Later, come to find out it’s the Ativan causing all my mysterious symptoms after confiding in a friend who had had a similar experience. I promptly checked myself into a detox center in Denver and barely survived one of the most horrific withdrawals in history! I literally thought I would die. I couldn’t keep any food down, my skin was on “fire” and I didn’t sleep the whole time I was there. After four days of “detoxing,” I was taken to a nearby hotel, where I laid for two days by myself, trembling, sweating and praying that god would give me the strength to endure the pain. I asked, “How could this little drug cause so much havoc?”

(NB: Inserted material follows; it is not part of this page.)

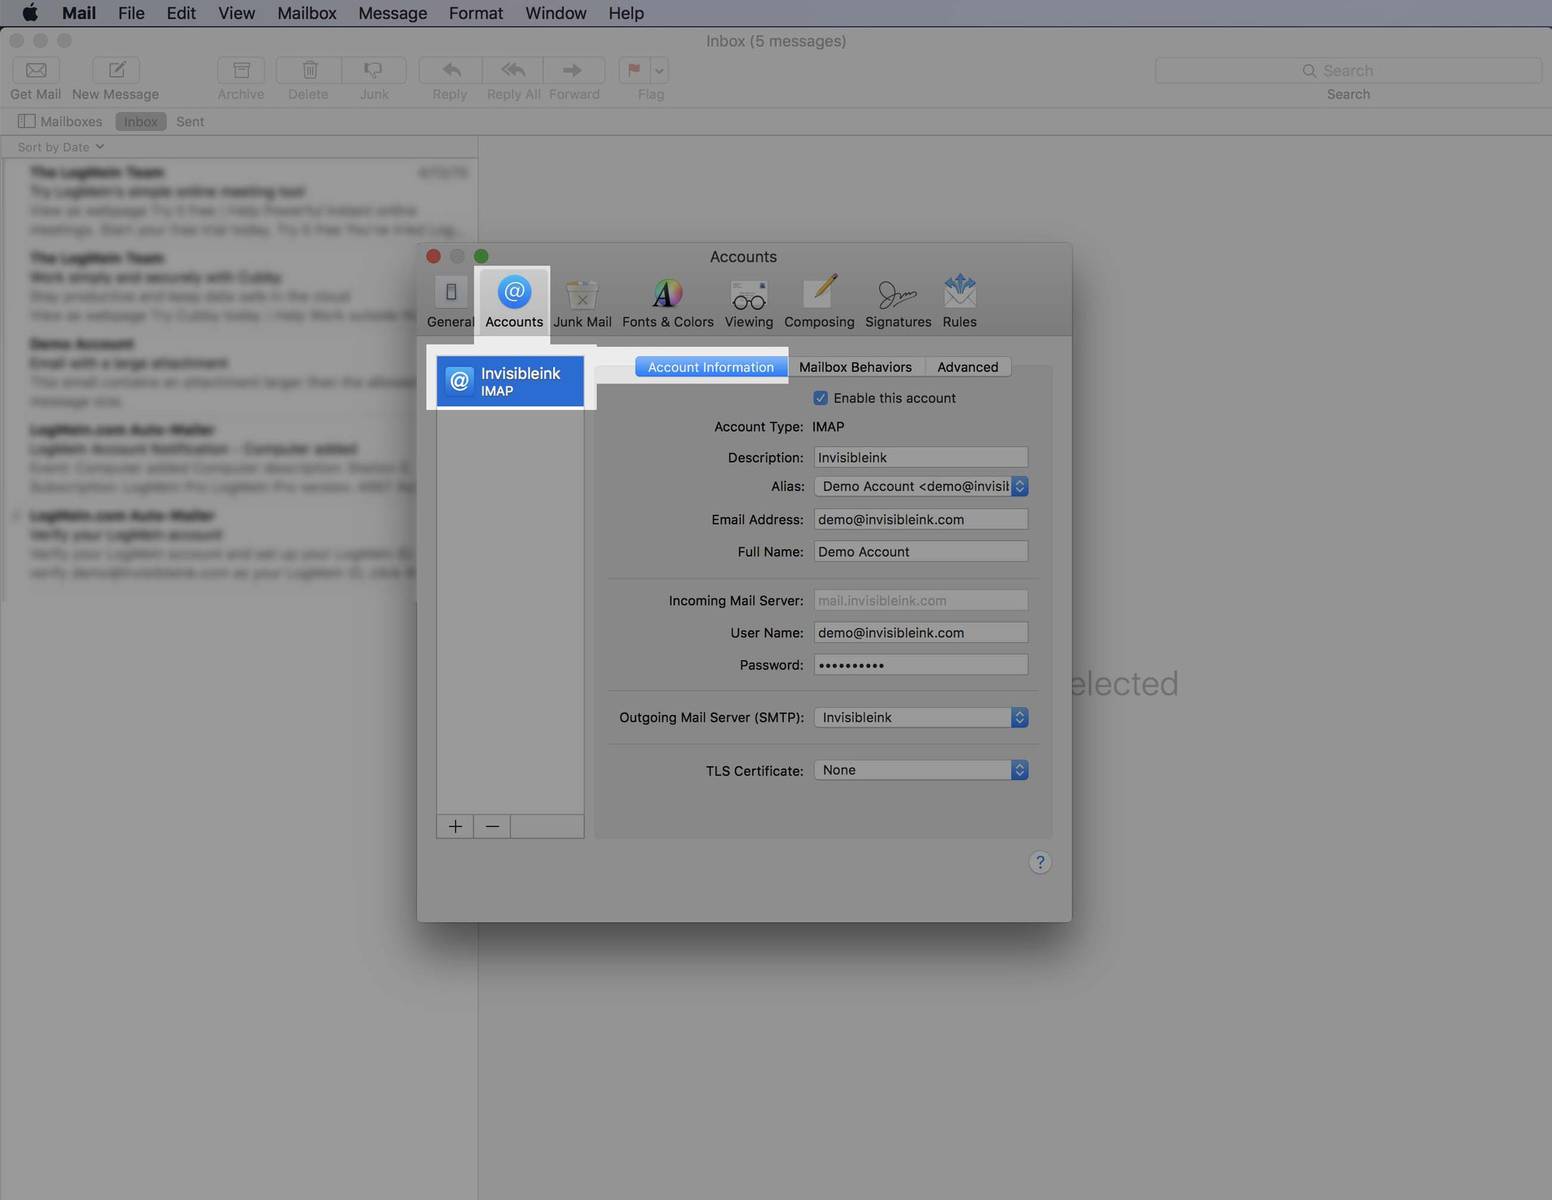Open the TLS Certificate dropdown
1552x1200 pixels.
pos(920,770)
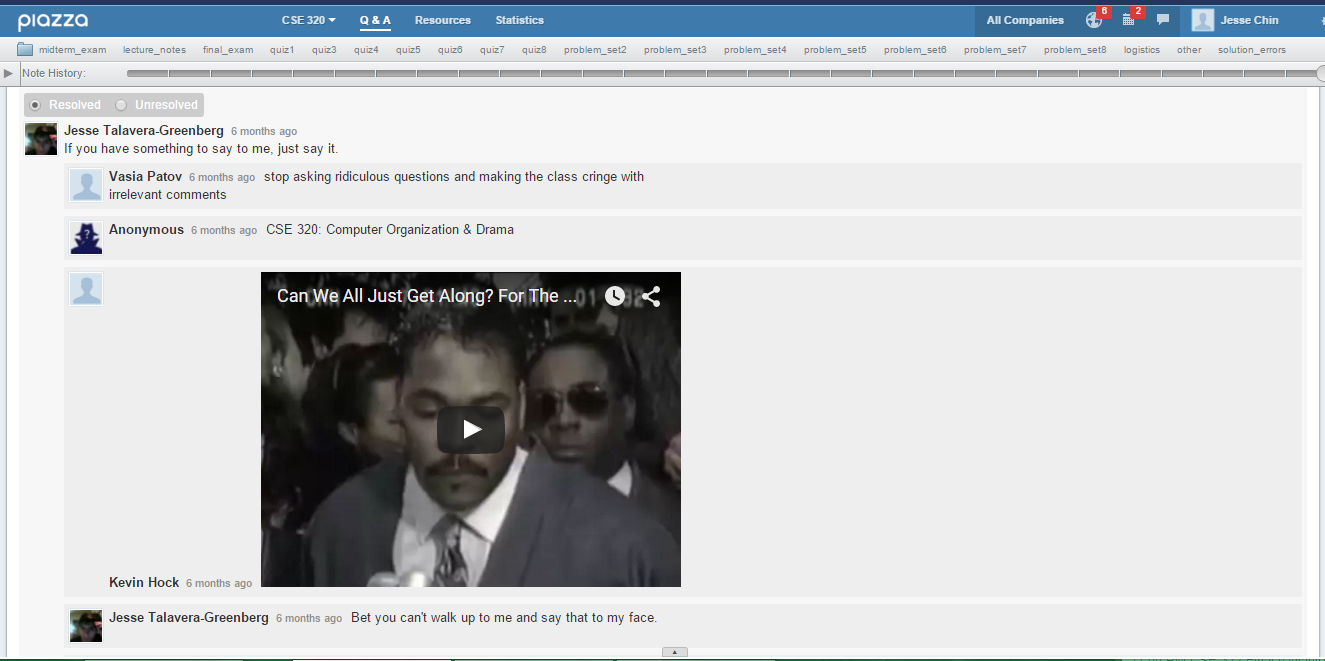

I spent the next four weeks extremely sick, even the thought of eating would cause me to vomit. My friends and family could not fathom how this little “chill pill” could have caused all this. They all thought I must have a disease or the flu. I sought help from the Internet, as I was unable to go anywhere due to my condition. I found Point of Return, a nonprofit organization dedicated to helping people withdraw from prescription drugs. I learned that I was not alone, and soon found relief knowing that others had survived the same horrific withdrawal.

It has been a little over two months now, and my symptoms have subsided but not ceased. I am left with heart palpitations, severe anxiety and worst of all tinnitus, which haunts me day and night. I want so desperately to hear silence and the sound of wind and birds. My family and I spent thousands of dollars trying to find out what was wrong with me, when in retrospect the doctors should have known it was the medication all along.
 
It troubles me that our medical professionals are not taught to direct people on how to safely withdraw from these drugs or avoid prescribing them to begin with. Not only do they not know how to withdraw safely, but they do not concern themselves with the side effects. I was prescribed a medication that should have been used as a short-term drug for limited circumstances.

Take time to read about the medications prescribed to you, side effects and how to safely withdraw. Although I will heal eventually, the pain that I continue to endure could have been prevented.